Samuel Beckett – Malone meurt
Résumé :
Malone est allongé dans un lit, peut-être dans une chambre d’hôpital. Il ne peut plus se déplacer et sait qu’il va bientôt mourir. Mais en attendant, il décide de raconter des histoires, en suivant le fil décousu de sa pensée, pour tuer le temps jusqu’à ce qu’arrive la fin…
Extrait :
Lasse de ma lassitude, blanche lune dernière, seul regret, même pas. Etre mort, avant elle, sur elle, avec elle, et tourner, mort sur morte, autour des pauvres hommes, et n’avoir plus jamais à mourir, d’entre les mourants. Même pas, même pas ça. Ma lune fut ici-bas, ici bien bas, le peu que j’aie su désirer.
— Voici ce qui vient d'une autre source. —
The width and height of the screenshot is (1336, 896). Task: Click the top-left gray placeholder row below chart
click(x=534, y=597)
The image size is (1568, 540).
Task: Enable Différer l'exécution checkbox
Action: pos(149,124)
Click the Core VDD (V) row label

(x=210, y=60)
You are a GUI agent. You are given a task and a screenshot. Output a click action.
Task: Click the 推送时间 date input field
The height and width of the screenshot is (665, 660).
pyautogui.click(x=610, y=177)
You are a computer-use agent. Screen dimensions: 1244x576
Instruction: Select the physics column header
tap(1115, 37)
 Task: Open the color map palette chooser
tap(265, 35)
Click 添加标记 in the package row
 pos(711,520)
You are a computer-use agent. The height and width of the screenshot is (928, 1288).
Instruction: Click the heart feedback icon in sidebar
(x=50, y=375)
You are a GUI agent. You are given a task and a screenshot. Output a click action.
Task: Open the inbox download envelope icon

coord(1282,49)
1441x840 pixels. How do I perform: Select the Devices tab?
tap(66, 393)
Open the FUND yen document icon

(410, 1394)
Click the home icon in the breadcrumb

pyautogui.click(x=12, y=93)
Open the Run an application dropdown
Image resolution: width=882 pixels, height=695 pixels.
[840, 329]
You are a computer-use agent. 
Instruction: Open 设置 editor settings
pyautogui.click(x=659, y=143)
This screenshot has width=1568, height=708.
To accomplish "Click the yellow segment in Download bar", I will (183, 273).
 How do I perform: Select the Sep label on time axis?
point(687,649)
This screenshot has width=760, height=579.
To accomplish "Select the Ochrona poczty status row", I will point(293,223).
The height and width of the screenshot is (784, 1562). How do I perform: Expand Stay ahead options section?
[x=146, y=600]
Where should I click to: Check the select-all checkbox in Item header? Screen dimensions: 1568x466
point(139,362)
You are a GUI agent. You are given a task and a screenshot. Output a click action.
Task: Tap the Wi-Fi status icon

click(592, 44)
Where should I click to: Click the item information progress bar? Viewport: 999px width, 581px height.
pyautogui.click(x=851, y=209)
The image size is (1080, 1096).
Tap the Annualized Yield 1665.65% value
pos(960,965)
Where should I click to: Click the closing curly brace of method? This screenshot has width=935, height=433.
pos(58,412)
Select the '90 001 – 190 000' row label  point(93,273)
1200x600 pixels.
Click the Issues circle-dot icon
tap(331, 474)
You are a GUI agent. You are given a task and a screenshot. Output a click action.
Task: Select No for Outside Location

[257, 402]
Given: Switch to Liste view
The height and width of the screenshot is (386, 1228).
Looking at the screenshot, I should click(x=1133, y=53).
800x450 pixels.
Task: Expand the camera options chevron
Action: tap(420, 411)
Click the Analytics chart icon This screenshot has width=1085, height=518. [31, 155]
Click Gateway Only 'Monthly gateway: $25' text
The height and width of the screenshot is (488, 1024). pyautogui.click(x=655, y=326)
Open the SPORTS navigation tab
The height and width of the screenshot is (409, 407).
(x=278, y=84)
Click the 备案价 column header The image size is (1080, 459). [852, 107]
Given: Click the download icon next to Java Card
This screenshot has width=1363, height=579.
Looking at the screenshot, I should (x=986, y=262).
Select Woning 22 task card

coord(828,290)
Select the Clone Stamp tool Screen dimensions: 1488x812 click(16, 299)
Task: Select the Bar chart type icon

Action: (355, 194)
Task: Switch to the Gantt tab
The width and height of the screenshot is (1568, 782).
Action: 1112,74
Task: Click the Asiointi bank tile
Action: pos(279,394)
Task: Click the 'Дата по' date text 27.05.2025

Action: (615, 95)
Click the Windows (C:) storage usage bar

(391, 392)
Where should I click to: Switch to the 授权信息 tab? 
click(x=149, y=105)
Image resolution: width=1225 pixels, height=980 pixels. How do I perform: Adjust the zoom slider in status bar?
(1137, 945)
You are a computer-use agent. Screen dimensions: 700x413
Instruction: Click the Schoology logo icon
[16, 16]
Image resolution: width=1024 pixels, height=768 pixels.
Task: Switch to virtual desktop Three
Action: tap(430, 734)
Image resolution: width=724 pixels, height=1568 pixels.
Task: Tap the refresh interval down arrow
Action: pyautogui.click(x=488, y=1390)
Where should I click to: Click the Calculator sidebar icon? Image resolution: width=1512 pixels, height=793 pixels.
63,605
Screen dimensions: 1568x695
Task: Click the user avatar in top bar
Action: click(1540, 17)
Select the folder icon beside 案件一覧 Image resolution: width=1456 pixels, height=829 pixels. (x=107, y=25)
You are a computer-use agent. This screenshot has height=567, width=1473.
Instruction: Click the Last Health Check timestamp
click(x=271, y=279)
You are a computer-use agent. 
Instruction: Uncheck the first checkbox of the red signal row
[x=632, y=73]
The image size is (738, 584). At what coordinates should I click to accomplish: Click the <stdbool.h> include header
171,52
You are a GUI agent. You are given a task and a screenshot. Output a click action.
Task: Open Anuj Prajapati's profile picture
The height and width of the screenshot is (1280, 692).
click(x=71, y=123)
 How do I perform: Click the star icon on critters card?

Et un jour, bientôt, une nuit de terre, bientôt, sous la terre, un mourant dira, comme moi, au clair de terre, Même pas, même pas ça, et mourra, sans avoir pu trouver un regret.
Avis :
Je voulais lire la trilogie romanesque de Beckett, mais je pense que je vais remettre le 3ème volet à plus tard, car c’est un peu trop démoralisant pour que mon état actuel me le permette. En tout cas, après Molloy, on découvre un univers qui n’est pas beaucoup plus réjouissant. On ne sait pas trop si Malone est très malade, ou complètement fou, ou même s’il est déjà mort. Toute hypothèse peut être envisagée puisque le texte suit le fil de la conscience du personnage sans se soucier de fonder sa cohérence. Ce qui est sûr, c’est qu’il est identifiable à la figure de l’écrivain : “Quel ennui. Et j’appelle ça jouer. Je me demande si ce n’est pas encore de moi qu’il s’agit, malgré mes précautions.” Il lui arrive aussi d’évoquer les personnages d’autres romans de Beckett. C’est donc à l’exploration d’une conscience lacunaire et dispersée que nous invite l’auteur (comme dans Molloy), une conscience qui est sans doute en partie la sienne. A moins qu’il ne s’agisse que d’une énorme mystification, dans laquelle Beckett ferait le pari de laisser affleurer le sens d’un texte sans cohérence préétablie. Sait-on jamais ? Moins glauque que Molloy (quoique…), j’ai ici eu le sentiment inverse : plus prenant au début, mais j’ai décroché sur la fin. Ma critique de Molloy est donc valable pour ce livre aussi : à réserver à un public averti. Et je comprends pourquoi je préfère les pièces de Beckett à ses romans : c’est qu’elles sont placées sous le signe du dialogue alors qu’ici, la solitude est prégnante, dérangeante et irréversible.
Note :
Samuel Beckett (1906-1989) – Irlandais
217 pages – 1952 – ISBN : 2-7073-1890-6
décembre 16th, 2009 à 23:39
Oh, Beckett, mon cher Beckett ! Je ne connais pas celui là, pourtant. Mais, je voulais juste dire que je trouve le passage que tu as déposé ici, très, très beau .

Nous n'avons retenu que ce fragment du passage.